Work item
The result should be every line that contains the word "progress", taken from the material.

Extracted information
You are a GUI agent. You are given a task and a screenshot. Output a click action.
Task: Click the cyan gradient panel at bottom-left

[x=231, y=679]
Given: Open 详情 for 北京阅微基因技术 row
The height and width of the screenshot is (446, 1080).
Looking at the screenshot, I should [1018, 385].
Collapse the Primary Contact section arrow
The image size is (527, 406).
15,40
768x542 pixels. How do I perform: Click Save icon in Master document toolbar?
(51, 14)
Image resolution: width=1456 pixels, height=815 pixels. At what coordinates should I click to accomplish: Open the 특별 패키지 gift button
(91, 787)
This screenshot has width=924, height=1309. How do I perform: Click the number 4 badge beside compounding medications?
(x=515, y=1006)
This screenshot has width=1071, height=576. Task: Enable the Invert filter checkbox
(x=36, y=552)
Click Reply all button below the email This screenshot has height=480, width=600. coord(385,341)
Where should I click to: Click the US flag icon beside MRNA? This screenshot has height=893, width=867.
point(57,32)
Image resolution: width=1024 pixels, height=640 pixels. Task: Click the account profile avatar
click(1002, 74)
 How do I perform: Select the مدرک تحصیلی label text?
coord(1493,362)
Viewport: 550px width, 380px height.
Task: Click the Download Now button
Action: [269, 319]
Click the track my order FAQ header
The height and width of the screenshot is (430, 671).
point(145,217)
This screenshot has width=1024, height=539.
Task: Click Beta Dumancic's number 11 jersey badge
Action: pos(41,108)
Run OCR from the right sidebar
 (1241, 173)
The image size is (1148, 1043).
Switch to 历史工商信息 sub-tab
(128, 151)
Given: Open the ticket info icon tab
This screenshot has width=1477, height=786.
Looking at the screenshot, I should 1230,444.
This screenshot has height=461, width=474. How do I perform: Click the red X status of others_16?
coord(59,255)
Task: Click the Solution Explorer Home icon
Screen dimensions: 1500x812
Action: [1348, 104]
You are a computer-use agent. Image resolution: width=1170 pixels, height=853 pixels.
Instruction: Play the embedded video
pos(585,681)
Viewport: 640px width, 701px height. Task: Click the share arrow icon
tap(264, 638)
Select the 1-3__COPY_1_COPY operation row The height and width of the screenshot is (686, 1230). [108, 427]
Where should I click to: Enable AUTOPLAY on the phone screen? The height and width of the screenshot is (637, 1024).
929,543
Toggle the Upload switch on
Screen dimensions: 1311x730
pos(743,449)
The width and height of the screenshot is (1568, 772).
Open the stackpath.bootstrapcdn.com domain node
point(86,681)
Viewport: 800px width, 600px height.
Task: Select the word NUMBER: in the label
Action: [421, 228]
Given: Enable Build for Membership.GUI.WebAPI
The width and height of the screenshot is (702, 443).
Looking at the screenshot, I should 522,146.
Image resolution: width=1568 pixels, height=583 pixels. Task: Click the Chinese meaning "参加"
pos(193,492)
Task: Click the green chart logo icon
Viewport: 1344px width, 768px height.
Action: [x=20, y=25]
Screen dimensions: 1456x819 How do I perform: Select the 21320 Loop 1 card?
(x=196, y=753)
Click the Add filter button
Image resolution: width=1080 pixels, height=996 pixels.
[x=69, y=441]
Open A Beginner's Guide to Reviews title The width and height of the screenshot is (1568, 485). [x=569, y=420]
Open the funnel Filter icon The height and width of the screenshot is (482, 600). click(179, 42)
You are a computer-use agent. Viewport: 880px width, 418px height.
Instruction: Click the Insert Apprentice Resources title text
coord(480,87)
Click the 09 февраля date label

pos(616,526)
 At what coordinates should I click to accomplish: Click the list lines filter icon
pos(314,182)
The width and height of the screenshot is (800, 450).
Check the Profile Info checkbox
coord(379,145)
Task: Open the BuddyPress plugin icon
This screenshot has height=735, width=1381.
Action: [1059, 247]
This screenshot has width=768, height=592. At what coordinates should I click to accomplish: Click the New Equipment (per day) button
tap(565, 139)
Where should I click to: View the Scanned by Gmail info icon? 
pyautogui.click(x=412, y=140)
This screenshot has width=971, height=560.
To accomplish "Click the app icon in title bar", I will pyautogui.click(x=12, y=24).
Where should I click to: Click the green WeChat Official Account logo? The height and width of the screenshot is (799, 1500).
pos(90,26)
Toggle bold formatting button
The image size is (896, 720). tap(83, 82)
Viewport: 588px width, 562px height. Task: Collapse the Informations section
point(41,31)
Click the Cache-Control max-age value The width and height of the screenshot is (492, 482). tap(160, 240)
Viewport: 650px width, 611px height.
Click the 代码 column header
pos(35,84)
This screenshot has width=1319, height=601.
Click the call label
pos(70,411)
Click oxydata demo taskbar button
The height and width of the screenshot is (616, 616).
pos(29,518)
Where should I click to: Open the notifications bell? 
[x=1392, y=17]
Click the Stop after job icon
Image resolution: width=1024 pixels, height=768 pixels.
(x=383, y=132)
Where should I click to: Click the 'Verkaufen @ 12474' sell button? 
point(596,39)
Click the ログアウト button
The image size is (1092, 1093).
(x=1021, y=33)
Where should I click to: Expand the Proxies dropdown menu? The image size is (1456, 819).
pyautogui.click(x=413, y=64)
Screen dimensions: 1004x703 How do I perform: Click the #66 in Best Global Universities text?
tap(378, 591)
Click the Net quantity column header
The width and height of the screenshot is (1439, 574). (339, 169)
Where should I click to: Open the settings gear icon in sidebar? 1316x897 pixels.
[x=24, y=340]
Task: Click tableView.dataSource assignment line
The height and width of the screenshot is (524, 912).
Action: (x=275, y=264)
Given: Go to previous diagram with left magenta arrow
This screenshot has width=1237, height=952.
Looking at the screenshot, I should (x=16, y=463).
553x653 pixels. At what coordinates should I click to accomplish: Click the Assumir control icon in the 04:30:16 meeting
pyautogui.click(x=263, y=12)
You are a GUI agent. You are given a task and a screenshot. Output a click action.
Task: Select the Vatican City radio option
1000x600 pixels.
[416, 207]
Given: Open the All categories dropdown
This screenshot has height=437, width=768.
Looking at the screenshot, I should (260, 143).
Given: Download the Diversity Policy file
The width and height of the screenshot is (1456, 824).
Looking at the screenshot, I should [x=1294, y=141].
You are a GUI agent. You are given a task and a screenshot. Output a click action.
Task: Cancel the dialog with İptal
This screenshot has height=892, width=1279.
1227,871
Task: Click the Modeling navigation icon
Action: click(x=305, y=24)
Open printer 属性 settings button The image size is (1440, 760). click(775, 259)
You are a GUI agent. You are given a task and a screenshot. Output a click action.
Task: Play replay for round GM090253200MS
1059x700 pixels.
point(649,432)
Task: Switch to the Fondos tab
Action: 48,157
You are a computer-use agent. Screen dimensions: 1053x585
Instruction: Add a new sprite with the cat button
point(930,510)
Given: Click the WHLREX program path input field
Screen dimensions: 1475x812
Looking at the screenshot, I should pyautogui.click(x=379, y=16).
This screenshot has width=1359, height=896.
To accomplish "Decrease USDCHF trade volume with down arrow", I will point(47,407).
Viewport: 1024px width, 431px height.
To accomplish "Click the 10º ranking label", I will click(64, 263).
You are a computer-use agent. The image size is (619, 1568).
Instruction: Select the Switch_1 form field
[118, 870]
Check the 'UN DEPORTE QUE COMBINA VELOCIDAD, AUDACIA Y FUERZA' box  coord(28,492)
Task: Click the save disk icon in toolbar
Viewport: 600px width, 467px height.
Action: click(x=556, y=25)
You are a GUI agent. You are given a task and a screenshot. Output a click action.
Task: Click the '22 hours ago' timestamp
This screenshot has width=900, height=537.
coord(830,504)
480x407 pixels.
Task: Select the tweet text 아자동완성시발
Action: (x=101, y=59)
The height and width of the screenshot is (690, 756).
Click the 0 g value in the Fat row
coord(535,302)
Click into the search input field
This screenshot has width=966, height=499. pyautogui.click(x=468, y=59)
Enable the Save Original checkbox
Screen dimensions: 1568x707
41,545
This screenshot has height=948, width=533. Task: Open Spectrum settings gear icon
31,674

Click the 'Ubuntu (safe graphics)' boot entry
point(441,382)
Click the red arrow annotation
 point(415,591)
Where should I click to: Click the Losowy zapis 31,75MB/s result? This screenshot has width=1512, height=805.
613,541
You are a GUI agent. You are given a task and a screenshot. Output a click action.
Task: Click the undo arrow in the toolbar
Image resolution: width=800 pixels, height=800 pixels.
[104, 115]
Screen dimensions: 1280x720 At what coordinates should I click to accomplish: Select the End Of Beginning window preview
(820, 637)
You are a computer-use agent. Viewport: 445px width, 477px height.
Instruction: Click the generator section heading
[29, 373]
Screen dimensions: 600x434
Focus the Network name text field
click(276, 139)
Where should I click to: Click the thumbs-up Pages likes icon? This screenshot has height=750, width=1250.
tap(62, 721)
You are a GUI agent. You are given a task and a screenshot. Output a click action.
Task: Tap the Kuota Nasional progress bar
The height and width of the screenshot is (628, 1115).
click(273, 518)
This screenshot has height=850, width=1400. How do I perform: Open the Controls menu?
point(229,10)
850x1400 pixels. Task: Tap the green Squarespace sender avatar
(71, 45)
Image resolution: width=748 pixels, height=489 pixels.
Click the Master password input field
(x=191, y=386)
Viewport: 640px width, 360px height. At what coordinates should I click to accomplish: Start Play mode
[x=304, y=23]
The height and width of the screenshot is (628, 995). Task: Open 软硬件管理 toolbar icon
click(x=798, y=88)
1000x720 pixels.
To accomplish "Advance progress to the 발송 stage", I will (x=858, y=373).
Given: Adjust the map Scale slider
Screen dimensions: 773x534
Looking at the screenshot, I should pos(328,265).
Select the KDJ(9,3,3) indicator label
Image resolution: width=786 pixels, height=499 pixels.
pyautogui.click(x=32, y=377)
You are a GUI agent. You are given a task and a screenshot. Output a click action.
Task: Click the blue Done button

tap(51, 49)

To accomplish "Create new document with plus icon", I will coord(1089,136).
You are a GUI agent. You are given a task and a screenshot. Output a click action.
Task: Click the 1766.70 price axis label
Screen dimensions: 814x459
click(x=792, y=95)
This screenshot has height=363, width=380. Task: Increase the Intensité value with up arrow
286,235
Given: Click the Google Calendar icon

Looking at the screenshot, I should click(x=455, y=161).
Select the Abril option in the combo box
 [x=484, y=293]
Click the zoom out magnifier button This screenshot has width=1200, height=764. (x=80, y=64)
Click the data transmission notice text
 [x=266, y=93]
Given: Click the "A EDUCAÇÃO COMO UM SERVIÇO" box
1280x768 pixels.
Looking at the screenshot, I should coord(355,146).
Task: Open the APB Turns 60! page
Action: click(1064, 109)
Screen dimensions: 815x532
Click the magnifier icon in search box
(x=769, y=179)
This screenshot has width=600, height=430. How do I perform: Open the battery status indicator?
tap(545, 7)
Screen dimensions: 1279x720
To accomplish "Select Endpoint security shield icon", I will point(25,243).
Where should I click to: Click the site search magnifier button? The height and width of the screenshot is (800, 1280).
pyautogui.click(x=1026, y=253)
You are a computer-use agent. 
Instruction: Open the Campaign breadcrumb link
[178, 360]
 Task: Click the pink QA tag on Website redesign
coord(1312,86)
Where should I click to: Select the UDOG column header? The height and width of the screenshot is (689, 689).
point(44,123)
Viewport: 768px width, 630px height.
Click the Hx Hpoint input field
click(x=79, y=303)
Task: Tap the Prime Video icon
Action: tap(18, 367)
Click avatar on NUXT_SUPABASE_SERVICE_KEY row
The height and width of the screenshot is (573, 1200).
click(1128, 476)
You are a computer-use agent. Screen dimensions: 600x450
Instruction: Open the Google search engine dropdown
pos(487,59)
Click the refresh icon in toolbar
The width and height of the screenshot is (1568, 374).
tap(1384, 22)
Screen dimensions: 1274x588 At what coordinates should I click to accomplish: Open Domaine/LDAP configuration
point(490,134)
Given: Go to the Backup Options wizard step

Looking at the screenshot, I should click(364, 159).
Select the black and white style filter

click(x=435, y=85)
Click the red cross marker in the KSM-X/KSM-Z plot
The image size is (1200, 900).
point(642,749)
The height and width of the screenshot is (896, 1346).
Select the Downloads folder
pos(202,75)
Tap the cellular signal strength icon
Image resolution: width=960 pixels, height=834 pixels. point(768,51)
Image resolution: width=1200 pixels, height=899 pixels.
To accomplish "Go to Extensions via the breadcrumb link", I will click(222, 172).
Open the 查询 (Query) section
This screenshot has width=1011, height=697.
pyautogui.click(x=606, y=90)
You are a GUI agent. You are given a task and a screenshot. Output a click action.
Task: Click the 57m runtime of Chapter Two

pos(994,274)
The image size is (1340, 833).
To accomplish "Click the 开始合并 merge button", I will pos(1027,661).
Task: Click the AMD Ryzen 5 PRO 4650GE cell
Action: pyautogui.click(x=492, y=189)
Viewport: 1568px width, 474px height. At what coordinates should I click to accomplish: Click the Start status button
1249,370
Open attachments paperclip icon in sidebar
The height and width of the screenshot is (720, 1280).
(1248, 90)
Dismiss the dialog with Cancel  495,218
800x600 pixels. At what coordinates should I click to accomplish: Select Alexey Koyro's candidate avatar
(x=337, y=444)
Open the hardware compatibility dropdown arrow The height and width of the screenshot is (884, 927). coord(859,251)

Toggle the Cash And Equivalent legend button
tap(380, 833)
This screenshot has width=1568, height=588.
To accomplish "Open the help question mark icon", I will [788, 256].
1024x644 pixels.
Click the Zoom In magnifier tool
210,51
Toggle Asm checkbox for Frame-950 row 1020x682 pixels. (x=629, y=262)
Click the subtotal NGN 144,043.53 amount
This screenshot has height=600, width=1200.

Response box
Task: Tap the Kuota Nasional progress bar
To accomplish "Advance progress to the 발송 stage", I will (x=858, y=373).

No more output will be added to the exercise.